## Input material
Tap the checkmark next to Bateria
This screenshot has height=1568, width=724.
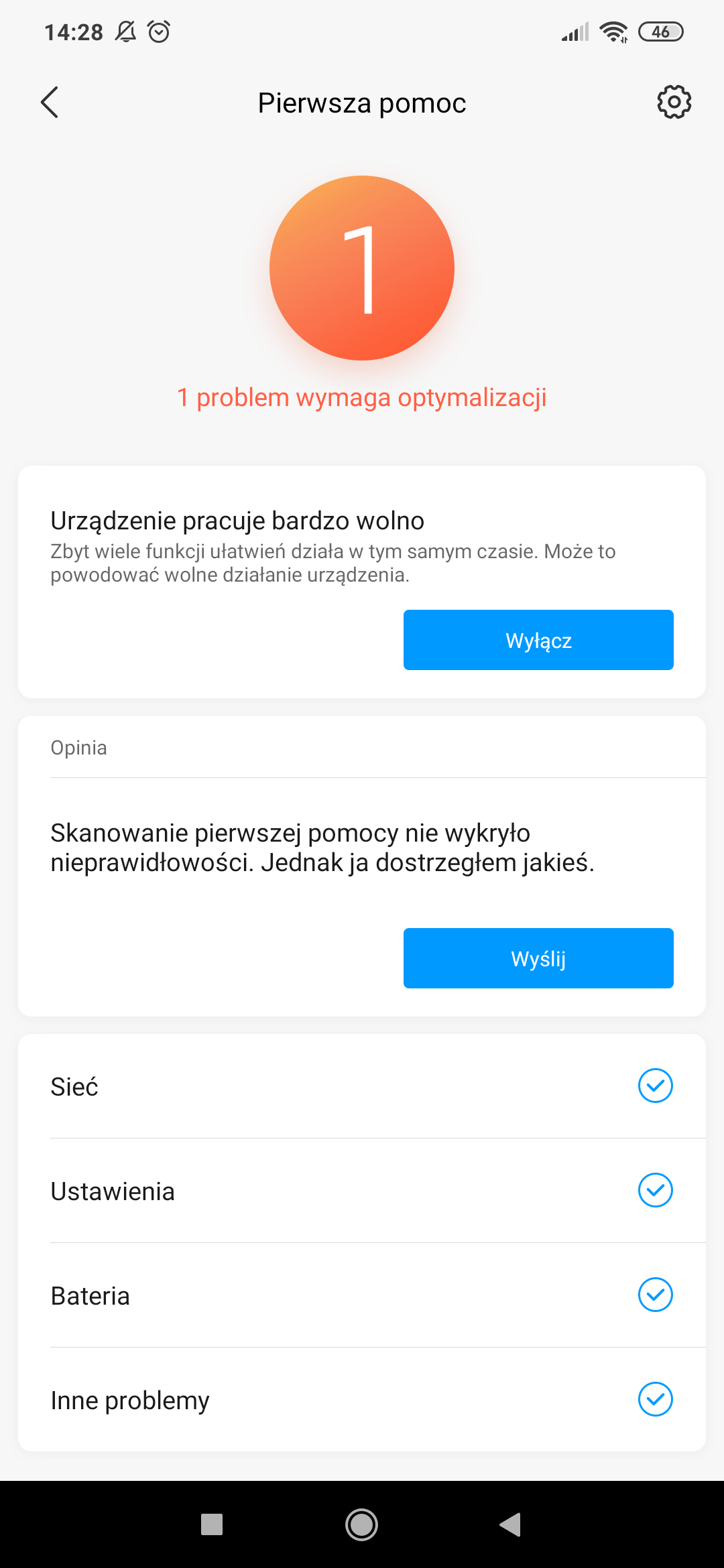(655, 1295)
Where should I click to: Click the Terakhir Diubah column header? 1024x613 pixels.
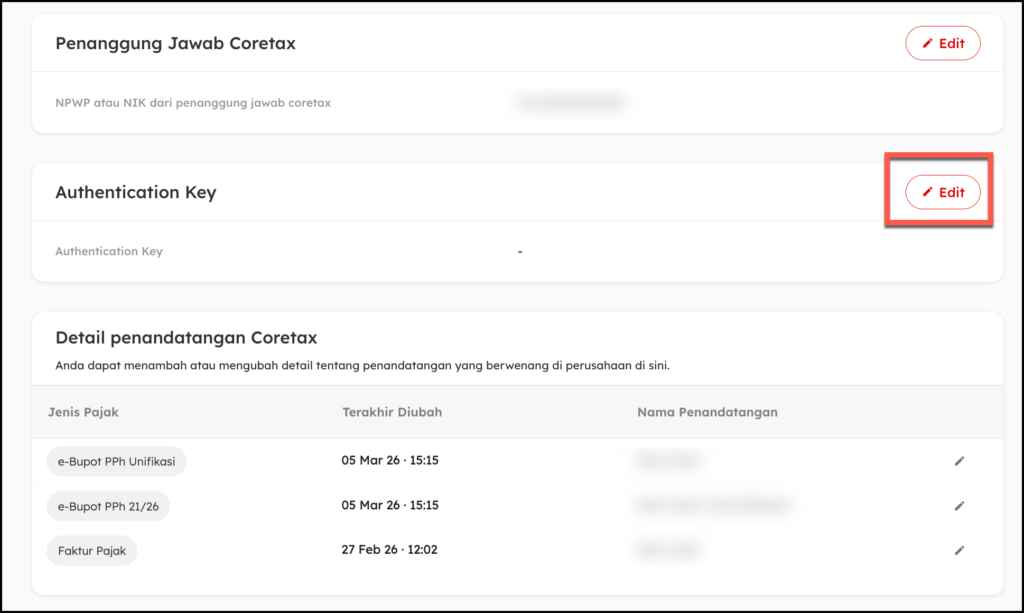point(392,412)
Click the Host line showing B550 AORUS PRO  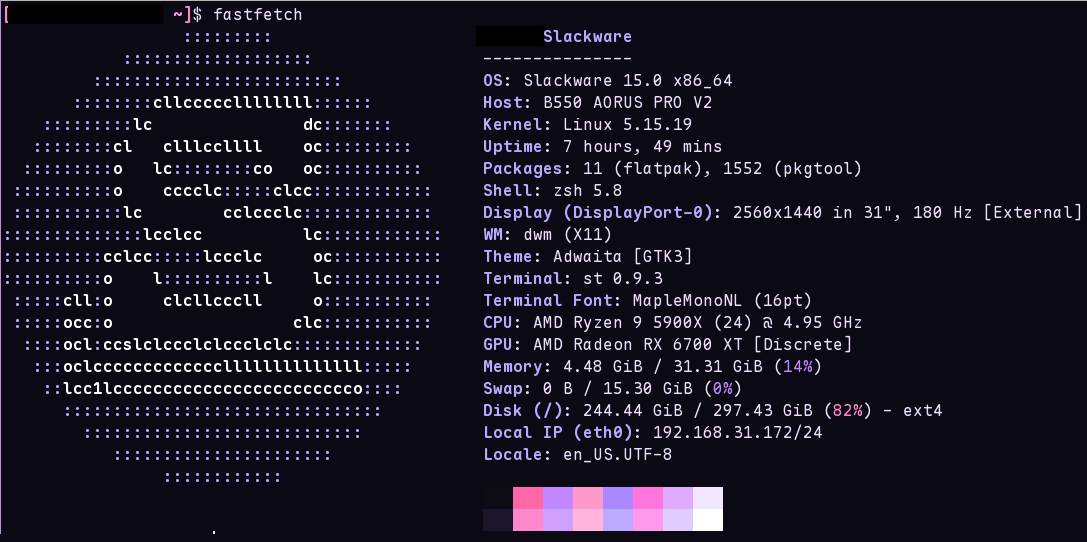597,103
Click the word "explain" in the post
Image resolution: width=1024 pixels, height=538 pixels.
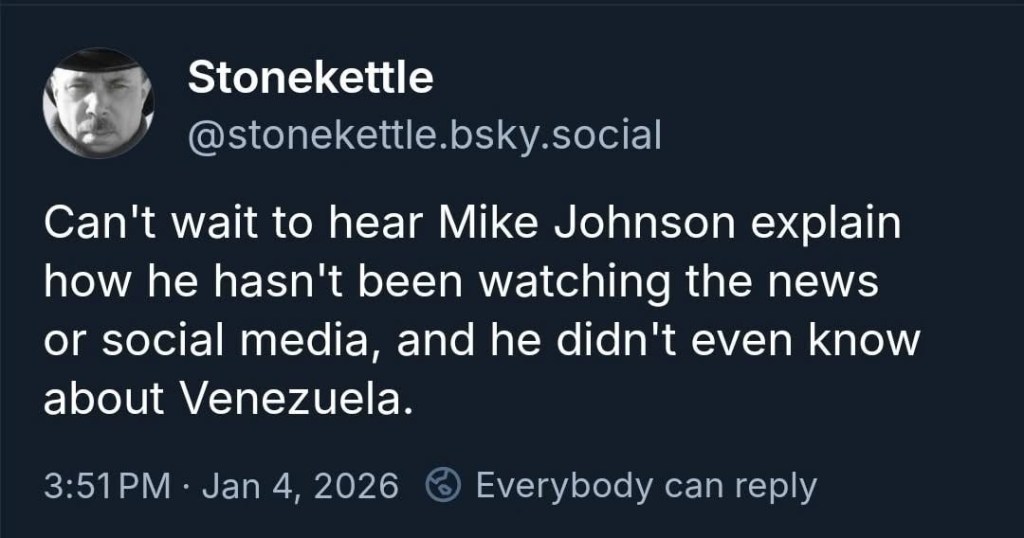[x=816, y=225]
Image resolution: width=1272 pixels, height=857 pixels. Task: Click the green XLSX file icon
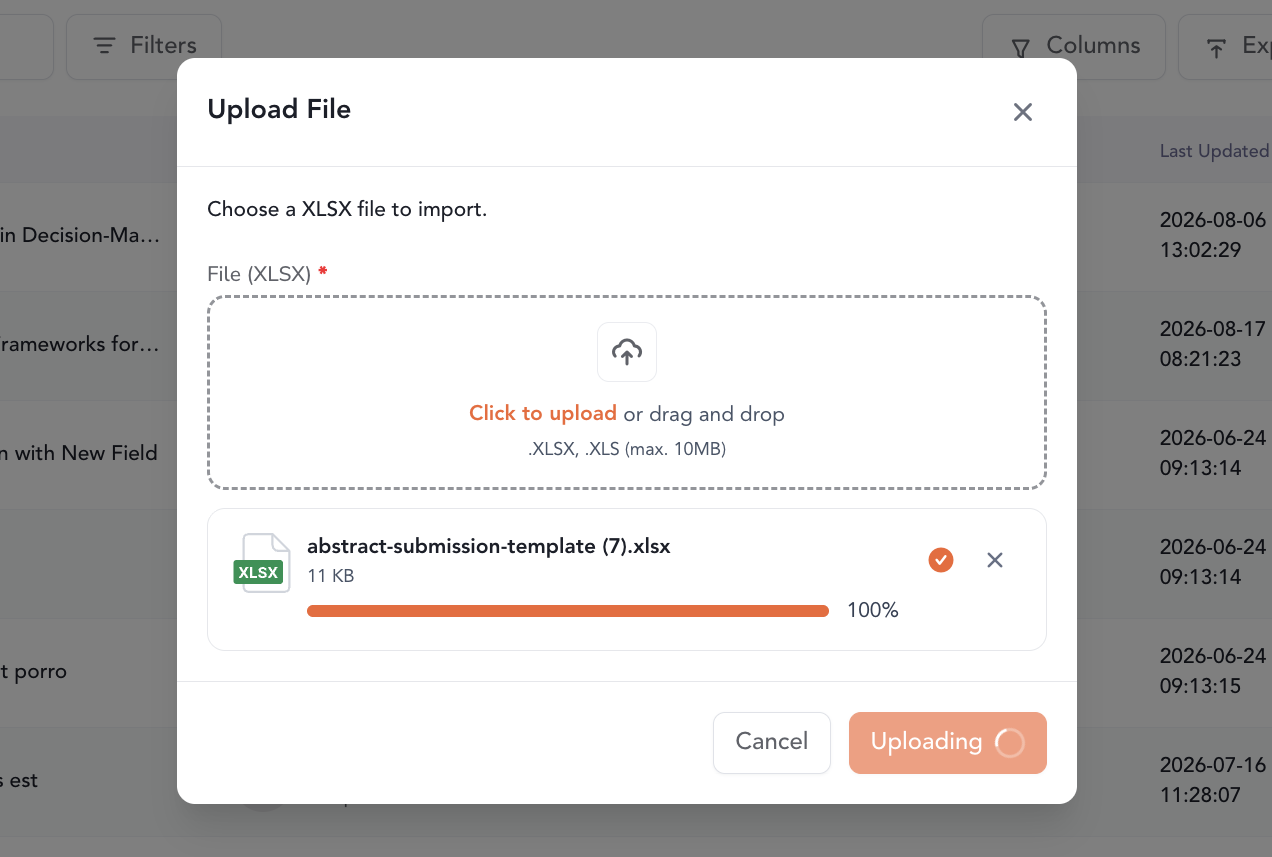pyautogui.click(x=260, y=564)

## What you need to do
Omit the pictures, and please restate word for word the lines running from the line with "Click the word" to the end of the entries.

## Task solution
Click the word "explain" in the post
Image resolution: width=1024 pixels, height=538 pixels.
[x=816, y=225]
Image resolution: width=1272 pixels, height=857 pixels. Task: Click the green XLSX file icon
pyautogui.click(x=260, y=564)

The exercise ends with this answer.